Molecular markers of dysplasia and progression

  • Aberrant p16, p16 methylation, or p16 loss in nondysplastic BE is associated with an increased risk of progression to LGD.
  • Aberrant p53, p53 mutation, or p53 loss in nondysplastic BE is associated with an increased risk of developing dysplasia.

Prevention of progression

  • Chemoprevention with aspirin (acetylsalicylic acid; ASA), statins, or diet was not agreed upon.
  • The use of PPIs (compared with no therapy or histamine receptor type 2 antagonists) is not associated with a decrease in progression from benign BE metaplasia to BE neoplasia (dysplasia and EA).
    • There is no evidence from high-quality prospective trials (RCTs) that PPI use prevents progression of BE to neoplasia, but there is scientific plausibility (prevention of injury leading to mutational events and neoplasia).
      • Cohort studies demonstrate that the use of PPIs decreased neoplasia development.
      • Systematic reviews have reported a strong inverse association between PPI use and the risk of EA or HGD in patients with BE.
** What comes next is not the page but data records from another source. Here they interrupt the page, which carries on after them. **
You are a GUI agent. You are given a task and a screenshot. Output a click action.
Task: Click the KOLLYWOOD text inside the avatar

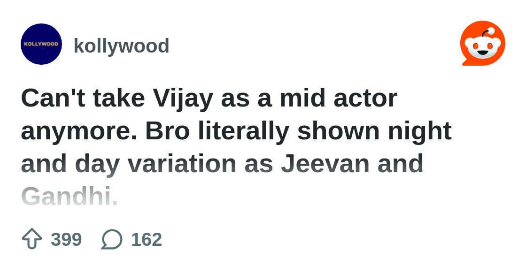coord(41,44)
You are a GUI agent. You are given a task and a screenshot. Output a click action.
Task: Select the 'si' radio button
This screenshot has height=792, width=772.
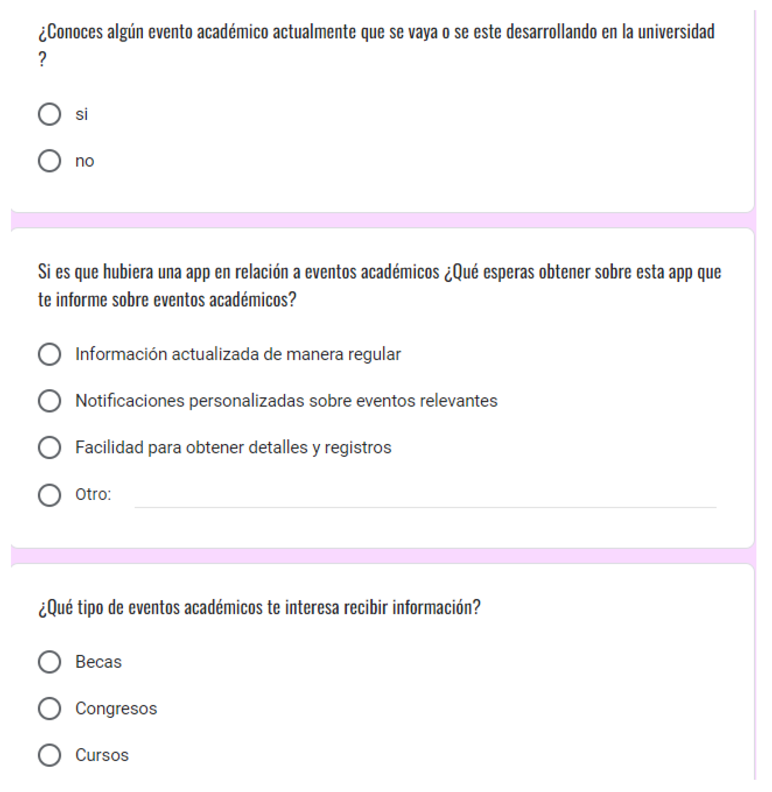coord(49,114)
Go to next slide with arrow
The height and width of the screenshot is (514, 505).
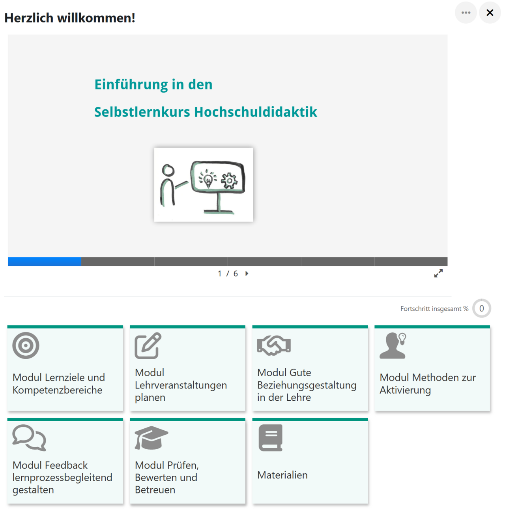(x=247, y=274)
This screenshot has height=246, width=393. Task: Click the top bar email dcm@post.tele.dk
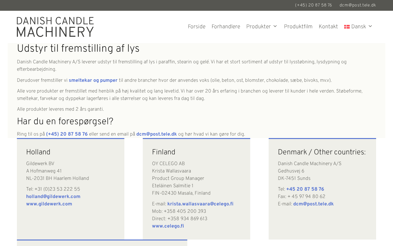(357, 5)
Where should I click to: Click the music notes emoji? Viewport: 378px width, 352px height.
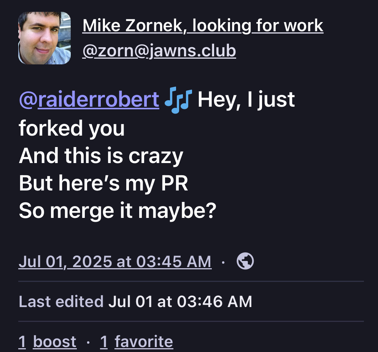pyautogui.click(x=178, y=99)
Surgical therapies for prevention of progression

  • Antireflux surgery offers an alternative to PPIs in the treatment of GERD: it corrects lower esophageal sphincter failure and associated HH and controls abnormal gastric and duodenal reflux in 80–90% of patients.
  • Rates of progression to dysplasia or cancer in patients with BE are similar when comparing medical management with fundoplication.
    • Surgical management of reflux (fundoplication) in GERD patients, with or without BE, can provide long-term control of symptoms and esophageal pH.
    • Some cohort studies suggest that effective antireflux surgery may reduce the risk of progression.
  • The Benign Barrett’s and Cancer Taskforce suggests against antireflux surgery beyond establishing reflux control in patients with BE and suggests using medical therapies over surgical therapies for preventing progression to dysplasia or cancer in patients with BE. Patients who place a lower value on potential complications from surgery and a higher value on avoiding daily medications may opt for surgical approaches. Patients should be counselled that acid suppression medications may need to be used on a long-term basis after surgery.